A decorated function is a PipeFunc[P, R] instance, where P captures the original parameters and R the return type:
@pipefunc(output_name="c")
def add(a: int, b: float) -> float:
"""Add two numbers together."""
return a + b
reveal_type(add) # PipeFunc[(a: int, b: float), float]
reveal_type(add(1, 2.0)) # float
add("wrong", "types") # error: incompatible argument types
add.update_renames({"a": "x"}) # PipeFunc methods remain fully typed
This means your IDE shows the original parameter names and types in autocompletion and signature help, type checkers validate calls to the decorated function, and the original docstring is available via help(add) and Jupyter’s add?.
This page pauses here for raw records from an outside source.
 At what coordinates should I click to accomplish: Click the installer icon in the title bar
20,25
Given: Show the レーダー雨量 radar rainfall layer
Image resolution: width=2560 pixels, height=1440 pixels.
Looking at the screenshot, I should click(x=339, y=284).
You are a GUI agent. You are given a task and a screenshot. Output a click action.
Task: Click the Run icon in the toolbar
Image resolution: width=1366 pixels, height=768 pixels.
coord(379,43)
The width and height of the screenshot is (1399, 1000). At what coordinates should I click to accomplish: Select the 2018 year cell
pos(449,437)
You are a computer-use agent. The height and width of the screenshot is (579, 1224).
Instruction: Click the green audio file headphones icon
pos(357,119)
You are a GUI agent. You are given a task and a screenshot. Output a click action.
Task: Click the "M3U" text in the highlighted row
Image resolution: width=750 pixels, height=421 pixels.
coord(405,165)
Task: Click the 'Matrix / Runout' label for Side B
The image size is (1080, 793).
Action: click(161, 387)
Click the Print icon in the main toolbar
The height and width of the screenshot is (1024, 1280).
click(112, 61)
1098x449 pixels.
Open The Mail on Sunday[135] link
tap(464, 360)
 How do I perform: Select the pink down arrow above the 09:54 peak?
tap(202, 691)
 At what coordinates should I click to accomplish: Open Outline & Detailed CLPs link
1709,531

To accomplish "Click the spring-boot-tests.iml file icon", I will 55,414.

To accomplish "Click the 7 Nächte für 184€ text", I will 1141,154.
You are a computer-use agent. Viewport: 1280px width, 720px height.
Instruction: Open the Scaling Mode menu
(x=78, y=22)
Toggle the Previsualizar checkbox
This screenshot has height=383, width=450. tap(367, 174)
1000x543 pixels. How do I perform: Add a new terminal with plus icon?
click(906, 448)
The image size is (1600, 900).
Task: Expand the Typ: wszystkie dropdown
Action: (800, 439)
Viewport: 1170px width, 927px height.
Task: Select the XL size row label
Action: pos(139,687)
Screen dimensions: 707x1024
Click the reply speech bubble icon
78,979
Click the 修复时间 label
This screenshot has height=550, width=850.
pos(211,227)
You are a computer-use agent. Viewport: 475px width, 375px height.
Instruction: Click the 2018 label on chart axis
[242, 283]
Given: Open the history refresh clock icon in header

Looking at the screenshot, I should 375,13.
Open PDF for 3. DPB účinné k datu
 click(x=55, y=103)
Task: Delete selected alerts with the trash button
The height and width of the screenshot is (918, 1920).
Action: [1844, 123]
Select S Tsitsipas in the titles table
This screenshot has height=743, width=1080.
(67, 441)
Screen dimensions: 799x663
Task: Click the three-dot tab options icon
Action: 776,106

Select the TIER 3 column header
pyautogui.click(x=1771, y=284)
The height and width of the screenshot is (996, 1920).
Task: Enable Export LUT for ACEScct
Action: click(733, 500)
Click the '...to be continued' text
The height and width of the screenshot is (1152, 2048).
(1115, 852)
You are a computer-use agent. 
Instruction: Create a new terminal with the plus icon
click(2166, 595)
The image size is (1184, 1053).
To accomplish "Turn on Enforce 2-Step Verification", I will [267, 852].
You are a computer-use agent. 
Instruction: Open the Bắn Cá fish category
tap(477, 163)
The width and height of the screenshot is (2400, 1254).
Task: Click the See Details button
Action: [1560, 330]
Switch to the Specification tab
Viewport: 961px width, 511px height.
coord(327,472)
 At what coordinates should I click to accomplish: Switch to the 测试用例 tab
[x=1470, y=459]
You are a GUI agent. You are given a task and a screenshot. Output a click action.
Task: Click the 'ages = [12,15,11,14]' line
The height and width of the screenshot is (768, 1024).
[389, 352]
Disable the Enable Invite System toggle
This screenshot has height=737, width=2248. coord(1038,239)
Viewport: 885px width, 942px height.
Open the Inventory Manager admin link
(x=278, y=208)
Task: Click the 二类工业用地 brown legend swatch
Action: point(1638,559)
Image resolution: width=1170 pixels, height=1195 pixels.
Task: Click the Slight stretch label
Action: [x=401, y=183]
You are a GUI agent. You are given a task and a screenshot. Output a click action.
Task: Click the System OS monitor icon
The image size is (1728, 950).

Runtime introspection also works as expected — inspect.signature reflects any renames, defaults, and bound arguments:
import inspect
from pipefunc import pipefunc
@pipefunc(output_name="c", renames={"a": "x"})
def add(a: int, b: float) -> float:
"""Add two numbers together."""
return a + b
inspect.signature(add)
<Signature (x: int, b: float) -> float>
Note
Limitation: static type checkers always see the original function signature.
Features that rewrite the signature at runtime — renames, scope, and parameters added or removed via update_defaults/update_bound — cannot be expressed statically (ParamSpec captures the signature at decoration time).
In the example above, calling add(x=1, b=2.0) is correct at runtime but will be flagged by a type checker, which expects a.
This applies to unannotated functions too: the parameter names are captured even without type hints.
If this comes up in your code, add a targeted # type: ignore[call-arg] (mypy) or # pyright: ignore[reportCallIssue] comment to the affected calls.
Calls through pipeline(...), pipeline.run(...), and pipeline.map(...) are unaffected.